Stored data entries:
****
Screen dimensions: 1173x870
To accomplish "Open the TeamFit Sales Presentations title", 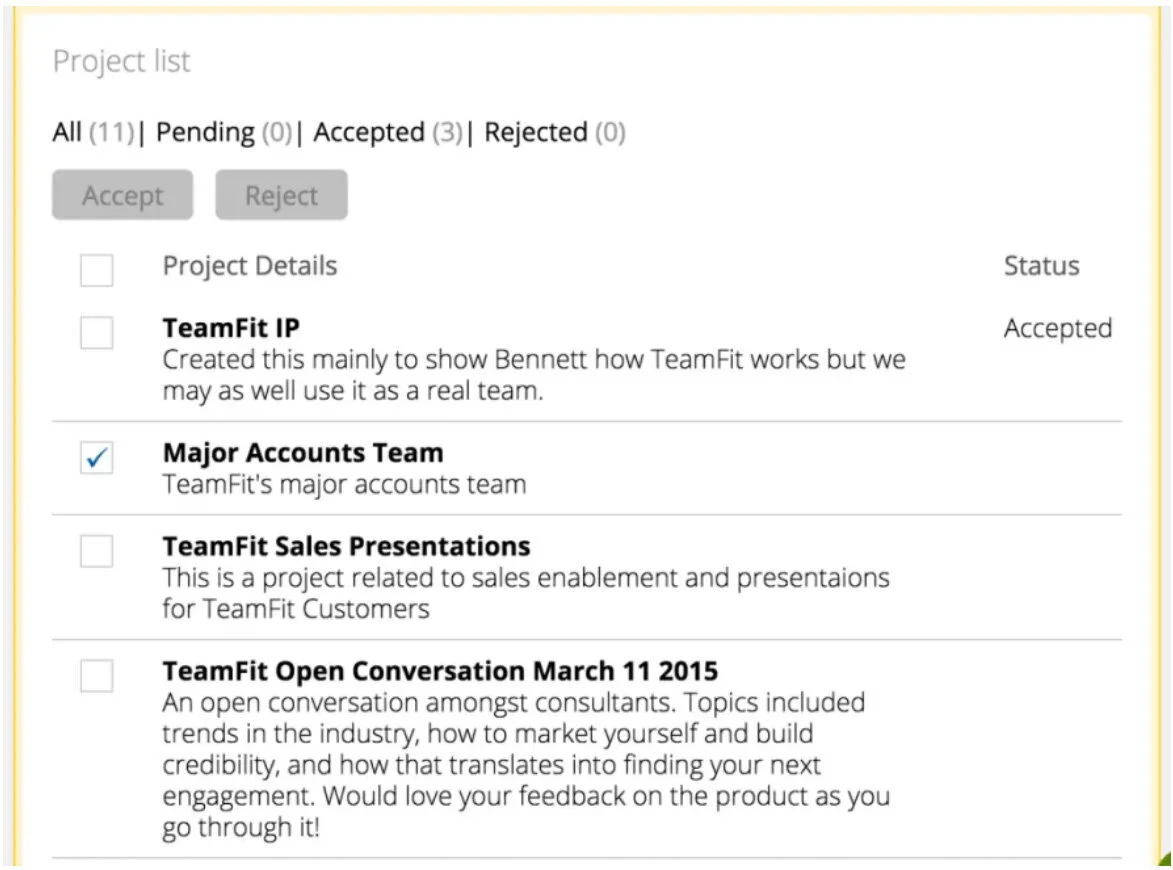I will point(346,547).
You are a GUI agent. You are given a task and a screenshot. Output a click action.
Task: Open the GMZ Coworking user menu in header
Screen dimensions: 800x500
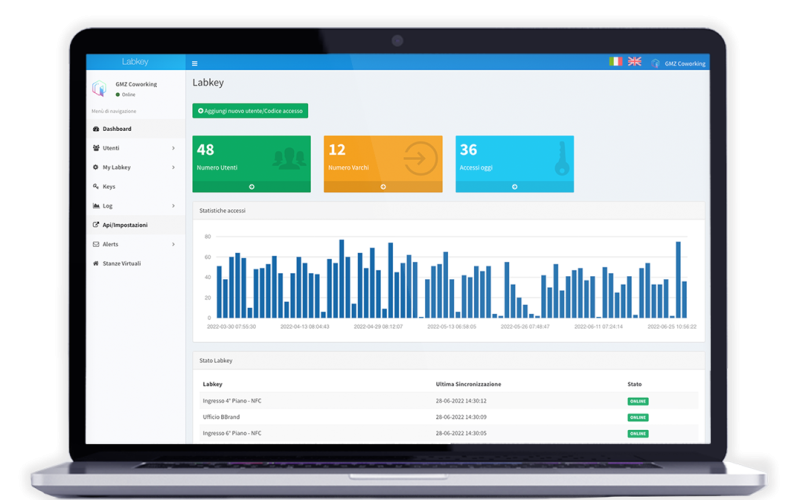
****
**Task to complete:**
Please print the span that begins at the line holding "You are a GUI" and ends at the last line of the data, both ends included, with no pictures.

**Response:**
You are a GUI agent. You are given a task and a screenshot. Output a click action.
Task: Open the GMZ Coworking user menu in header
Screen dimensions: 800x500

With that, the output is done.